So, as lists go, these lists don't get on my list. Maybe Wired's list isn't all that wired; maybe  Business 2.0's list doesn't really matter.

Thursday, 29 June 2006

Porn doesn't pay

In an April post about Veoh, an online video-sharing service distinguished by having Michael Eisner as an investor, I  asked:

How is Veoh different from YouTube and the various other me-too video technology start-ups now littering Silicon Valley? All are premised on the idea that video-amateurs like posting their work on the Internet. Some have more users than others, but there appears to be no significant difference between them.

Well, I was wrong. Veoh was different from other online video-sharing services, such as YouTube or Google Video, in one significant way. Veoh was willing to host porn, whereas the others weren't.

· · · · · · ·

-- PROBLEM --
Resume the blog post about Veoh, starting right after its last sentence.

-- PROVIDED MATERIAL --
· · · · · · ·

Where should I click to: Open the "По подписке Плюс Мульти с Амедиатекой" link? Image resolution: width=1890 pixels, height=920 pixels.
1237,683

· · · · · · ·

-- ANSWER TO THE EXERCISE --
But Veoh's decision to allow pornographic content on its site has been, so-to-speak, rear-ended. The so-called "adult entertainment" company Io Group have filed a lawsuit against Veoh, saying that videos owned by the porn company were being broadcasted, without their consent, in the "adult category" of Veoh.

I don't usually support the ethics of the pornography business, but here I have to commend Io Group's lawsuit. These porn guys are absolutely correct to go after Veoh and I hope this is the first in a succession of expensive lawsuits against video-sharing companies. Copyrighted content is copyrighted content, whether it's tasteless or not, and it doesn't surprise me that it is the well funded and litagatious porn companies who are now leading the clampdown on online intellectual theft. So here's to Io Group stripping Veoh of all its assets.

Poor old Michael Eisner. First he gets thrown out of Disney, then he invests in a me-too video sharing site and now Veoh is being sued for showing other people's porn. How lame is that?

So, for once, porn doesn't pay. At least for Veoh and Michael Eisner. And speaking of asset stripping, one suitable ending to this rather pathetic tale would be spank Michael for his stupidity and then broadcast the video on The Great Seduction. But, on second thoughts, that might not be so smart. Io Group could sue me for stealing their content.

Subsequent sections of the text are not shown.